A petitioner could contend that more than one scenario took place. For example, he could allege that his fundamentally unfair trial was the product of both trial court error and ineffective assistance of counsel


It might be argued that in this scenario, the trial court denied the petitioner a fair trial by not declaring a mistrial or delivering a curative instruction to the jury on its own initiative. This argument is flawed, however. In the absence of a defense motion for mistrial, a court is not likely to declare a mistrial because this may operate to acquit the defendant. See United States v. Dinitz, 424 U.S. 600, 96 S.Ct. 1075, 47 L.Ed.2d 267 (1976). A defendant is constitutionally entitled to proceed to verdict once jeopardy has attached. The sua sponte declaration of a mistrial, without the defendant's consent, would deny him that right and he could contend, prior to retrial, that retrial would constitute double jeopardy. See id. at 609, 96 S.Ct. at 1080 ("The important consideration, for purposes of the Double Jeopardy Clause, is that the defendant retain primary control over the course to be followed in the event of [prejudicial prosecutorial] error."). Accordingly, in the second scenario, it would be difficult for a petitioner to argue successfully that the trial judge denied him due process by failing to declare a mistrial on his own initiative

The sua sponte delivery of a curative instruction is not something that habeas courts require, in retrospect, every time a prosecutor has engaged in overreaching conduct. To be sure, there are occasions when a trial judge, without a request from counsel, interrupts the proceedings to deliver a cautionary instruction to eliminate undue prejudice. It does not follow, however, that the failure of the court to interrupt the proceeding to give a cautionary instruction amounts to constitutional error. Often, the delivery of a cautionary instruction would defeat defense strategy; accordingly, defense counsel frequently do not request such an instruction.


Son Fleming, following his arrest, gave a confession in which he stated that Chief Giddens had pleaded for his life. See Fleming v. Kemp, 748 F.2d 1435, 1437 (11th Cir.1984)

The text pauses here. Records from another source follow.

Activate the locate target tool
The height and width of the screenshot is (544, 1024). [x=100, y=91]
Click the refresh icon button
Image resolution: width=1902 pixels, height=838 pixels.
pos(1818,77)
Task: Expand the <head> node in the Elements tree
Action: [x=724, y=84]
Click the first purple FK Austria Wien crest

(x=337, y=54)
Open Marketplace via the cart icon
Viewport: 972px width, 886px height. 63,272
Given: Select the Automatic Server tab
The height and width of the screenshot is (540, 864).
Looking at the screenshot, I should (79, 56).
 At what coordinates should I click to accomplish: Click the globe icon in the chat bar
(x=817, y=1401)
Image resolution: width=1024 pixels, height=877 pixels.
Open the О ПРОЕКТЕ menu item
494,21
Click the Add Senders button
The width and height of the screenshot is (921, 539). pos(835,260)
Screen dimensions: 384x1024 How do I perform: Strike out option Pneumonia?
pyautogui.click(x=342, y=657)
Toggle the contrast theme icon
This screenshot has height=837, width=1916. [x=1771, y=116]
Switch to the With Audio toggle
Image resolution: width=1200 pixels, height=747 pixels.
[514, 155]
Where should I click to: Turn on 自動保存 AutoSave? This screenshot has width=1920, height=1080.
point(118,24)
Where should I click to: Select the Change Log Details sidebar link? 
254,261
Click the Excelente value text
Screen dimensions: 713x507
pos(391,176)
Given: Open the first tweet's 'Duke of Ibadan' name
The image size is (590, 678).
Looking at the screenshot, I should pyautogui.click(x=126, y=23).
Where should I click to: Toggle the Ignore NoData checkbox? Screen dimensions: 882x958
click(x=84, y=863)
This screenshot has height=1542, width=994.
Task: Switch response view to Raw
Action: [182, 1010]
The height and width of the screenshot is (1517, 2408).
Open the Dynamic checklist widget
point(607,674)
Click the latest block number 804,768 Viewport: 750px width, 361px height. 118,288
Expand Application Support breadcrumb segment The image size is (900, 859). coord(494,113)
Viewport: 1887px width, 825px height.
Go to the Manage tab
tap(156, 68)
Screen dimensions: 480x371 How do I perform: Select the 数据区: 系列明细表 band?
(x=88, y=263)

We also note that the prosecutor's use of the widow as a material witness may have benefited petitioner. Because the trial judge invoked the sequestration rule, excluding the witnesses from the courtroom while the trial was in progress, the widow was barred from the courtroom


Section 27-2206 provided:

No attorney at law in a criminal case shall argue to or in the presence of the jury that a defendant, if convicted, may not be required to suffer the full penalty imposed by the court or jury, because pardon, parole, or clemency of any nature may be granted by the Governor, State Board of Pardons and Paroles, or other proper authority vested with the right to grant clemency. If counsel for either side in a criminal case should so argue to the jury, opposing counsel shall have the right to immediately request the court to declare a mistrial; and in which case, it shall be mandatory upon the court to declare a mistrial; and upon failure so to do, same shall constitute reversible error.